In the South, 75% of part-time work is involuntary, in the North, 60%

The drop in the presence of women in STEM subjects (scientific and mathematics) is significant. According to sociologist Sabbadini, “there is a deliberate discouragement of women with gender stereotypes in schools.” In Italy, the wage difference between men and women in the private sector has reached almost 8 thousand euros a year in 2022: the latest data fromObservatory on private sector employees of the INPS, record a gender pay gap of 7,922 euros. The overall average annual salary is 22,839 euros: for men it is 26,227 euros; for women it drops by almost 30%, to 18,305 euros. The disparities are striking, both by age and by territory (average salaries in the North are equal to 26,933 euros, those in the South and on the Islands are 16,959 and 16,641 euros), confirming the web of inequalities that envelops the peninsula.

The measures that matter

«The INPS report has finally underlined why the ‘happy’ data often referred to Italy on gender pay gap has so far been completely distorted»he comments Constance Hermanin, president of EquALL which, on the European Day for Equal Pay, last 15 November, involved many other associations (including The Good Lobby, Committee Ventotene, Road to 50, Period Think Tank, Tocca a Noi, Pari Merito, BASE Italy, Free to Abortire) for the demonstration “The Measures that Count”, in Piazza del Pantheon. A marathon with flash mobs against wage, gender and intergenerational inequalities.

The photograph of the gap

«Until now – explains Hermanin – we have always been placed at the top of the European rankings on wage disparities, but only because we took the public sector collective agreements as a reference and in particular, as the Istat manager has often explained, Linda Laura Sabbadinithose of managerial contracts where there are many highly educated women». Now, finally, clarity has been made, giving «more plausible and precise measures of the enormous gap that exists in Italy also based on the types of contracts, which for women are much more often part time than for men, therefore paid less overall and on average per hour». Part-time contracts, characterized by significant breaks between one and the other, which lead to a pension gap of 40 percent.

The burden of unpaid work

Even the new data, however, do not give the complete measure of gender inequalities in Italy, which are significantly affected by non-work and unpaid work.

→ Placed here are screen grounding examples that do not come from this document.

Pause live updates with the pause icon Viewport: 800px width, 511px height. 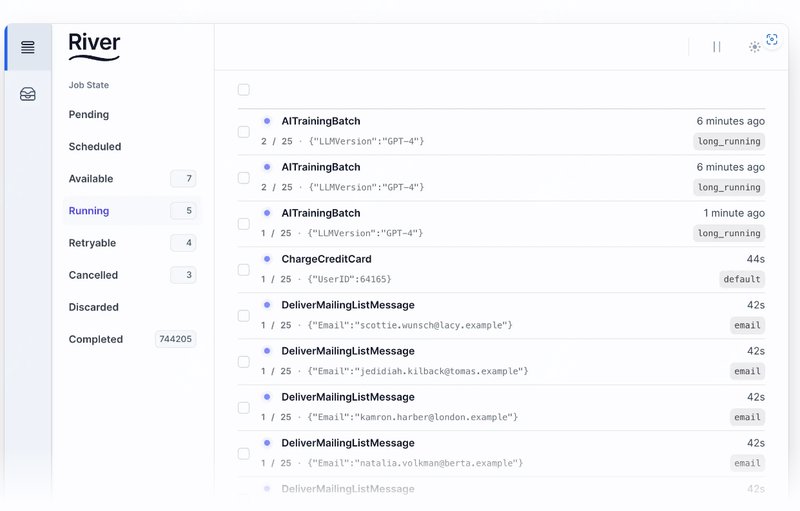pyautogui.click(x=716, y=47)
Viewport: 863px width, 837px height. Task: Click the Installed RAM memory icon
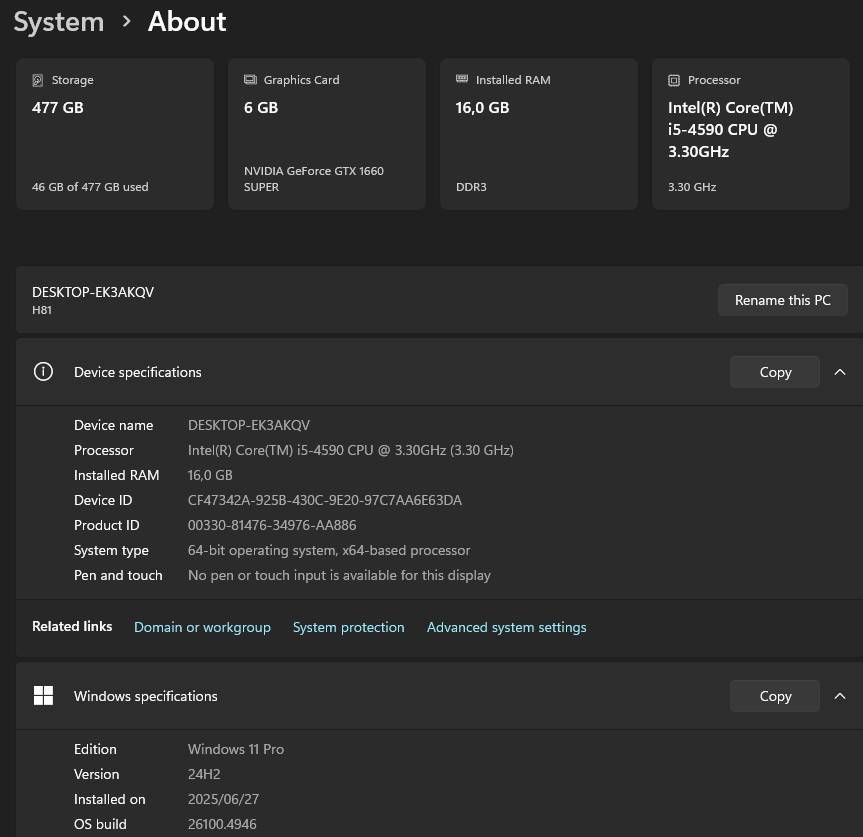pos(462,79)
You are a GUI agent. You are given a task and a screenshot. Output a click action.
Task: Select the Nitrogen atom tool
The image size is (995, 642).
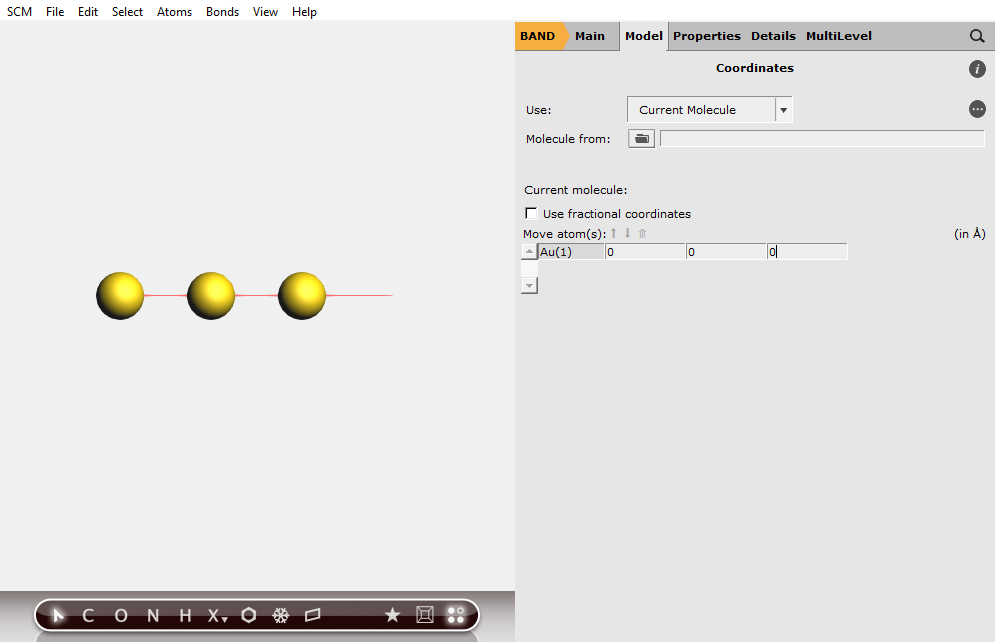[151, 615]

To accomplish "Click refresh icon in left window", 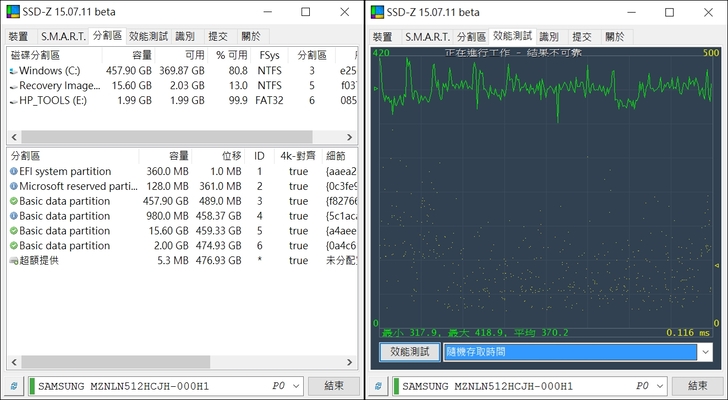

«We are permanently the country in Europe with the lowest female participation rate and with the largest gap between men and women (around 60-40) who work or are looking for work»recalls the president of EquaLL, Constance Hermaninadding that «however, when it comes to unpaid care work, we are at the top of the charts: up to four times more time is dedicated by Italians to the elderly, children and home than men».

A protest against all inequalities

Since these data are worsening, rather than improving (last year Italy lost 16 positions in the Global Gender Gap Index of the World Economic Forum), EquaLL has also involved entities that do not have gender or wage equality as their first mission in collecting data. data underlying the “measures that matter”. The goal is to highlight all disparities.

«Those Chambers – he concludes Hermanin in the interview given on November 13th to Manuela Perrone, of the “Sole 24 Ore” – what measures they should adopt and implement, given that November 15th symbolically marks the day in which European women, and together with them Italian women, will stop earning for the current year, while their male companions will be paid until December 31st».